TASK OBJECTIVE:
Render the records from the line containing "Where should I" through the end of the records, inclusive, as a two-column CSV with the headers request and answer. Give one row per record, with its text and its answer each in a single quoted field, line breaks replaced by spaces, and the pictures left out.

START INFORMATION SHOWN

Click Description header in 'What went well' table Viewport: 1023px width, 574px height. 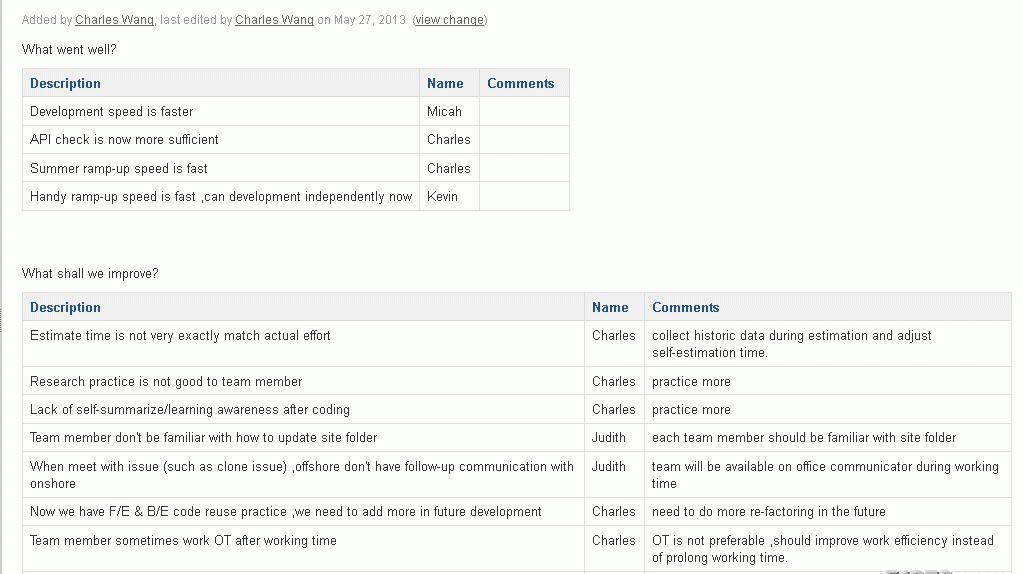click(x=65, y=83)
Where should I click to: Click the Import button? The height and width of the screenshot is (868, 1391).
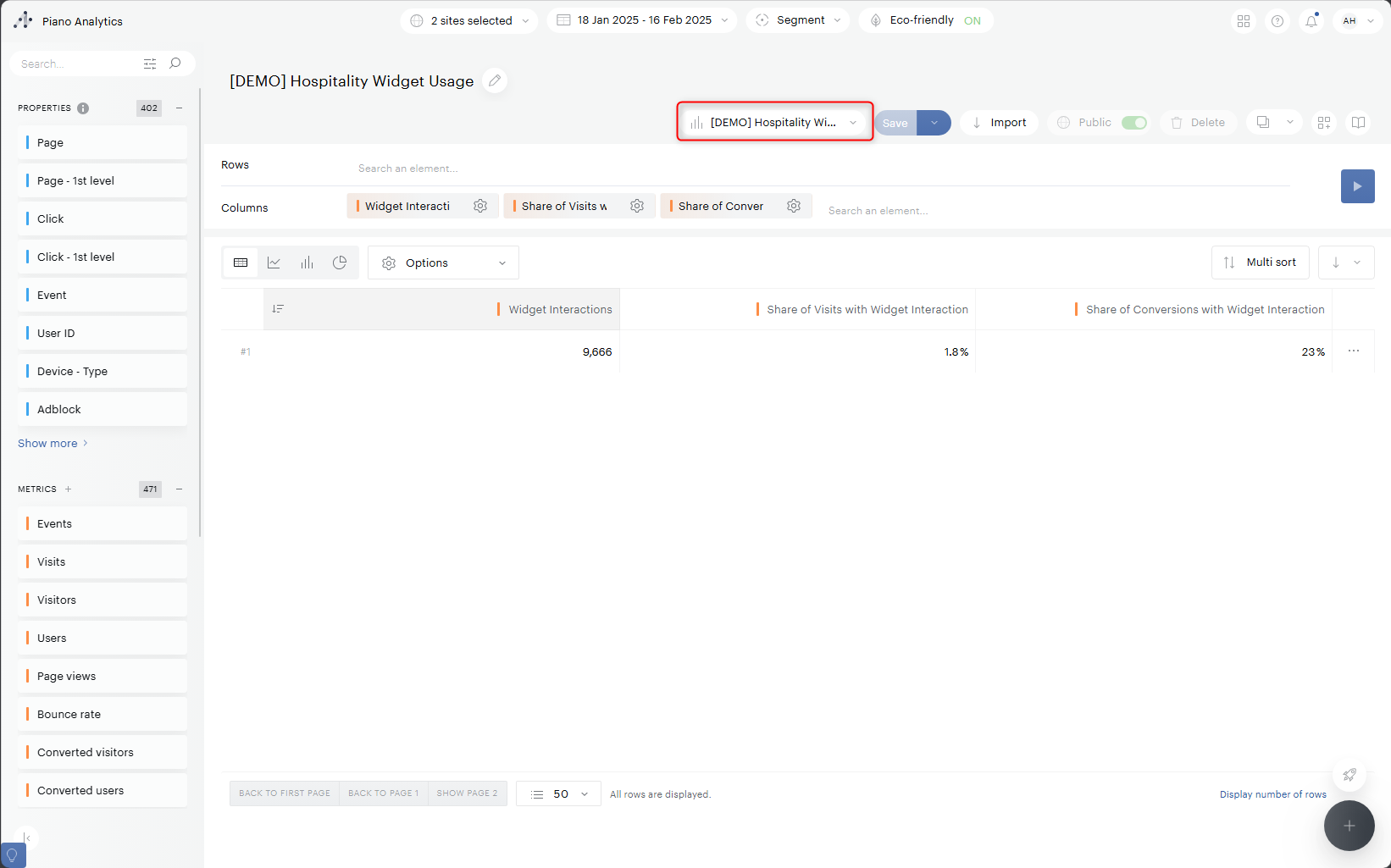coord(999,123)
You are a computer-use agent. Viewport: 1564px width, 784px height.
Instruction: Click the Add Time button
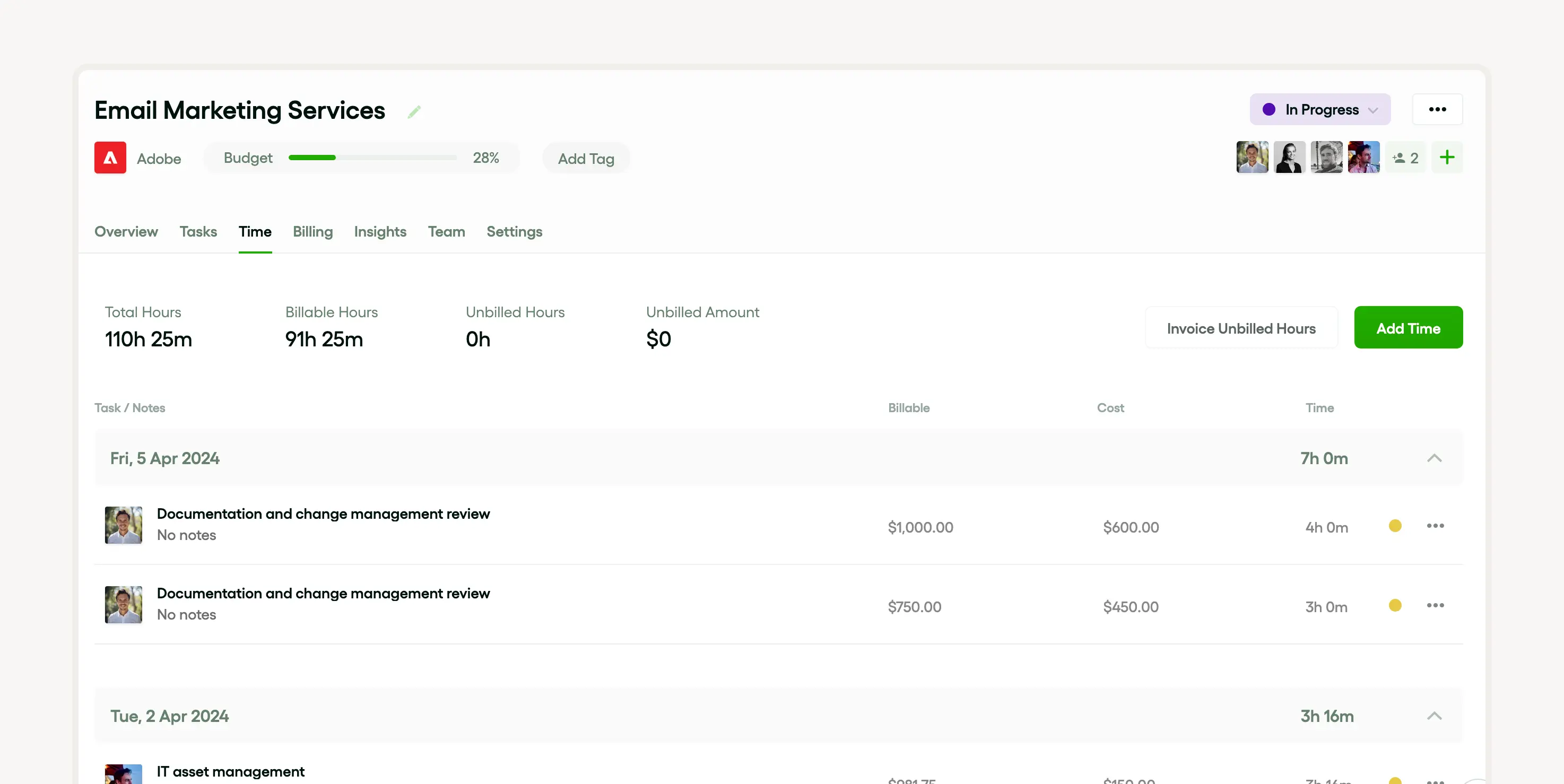pyautogui.click(x=1407, y=328)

END INFORMATION SHOWN

COMPLETE RESPONSE:
request,answer
"Where should I click to: Click the Import button? The height and width of the screenshot is (868, 1391).","coord(999,123)"
"You are a computer-use agent. Viewport: 1564px width, 784px height. Instruction: Click the Add Time button","pyautogui.click(x=1407, y=328)"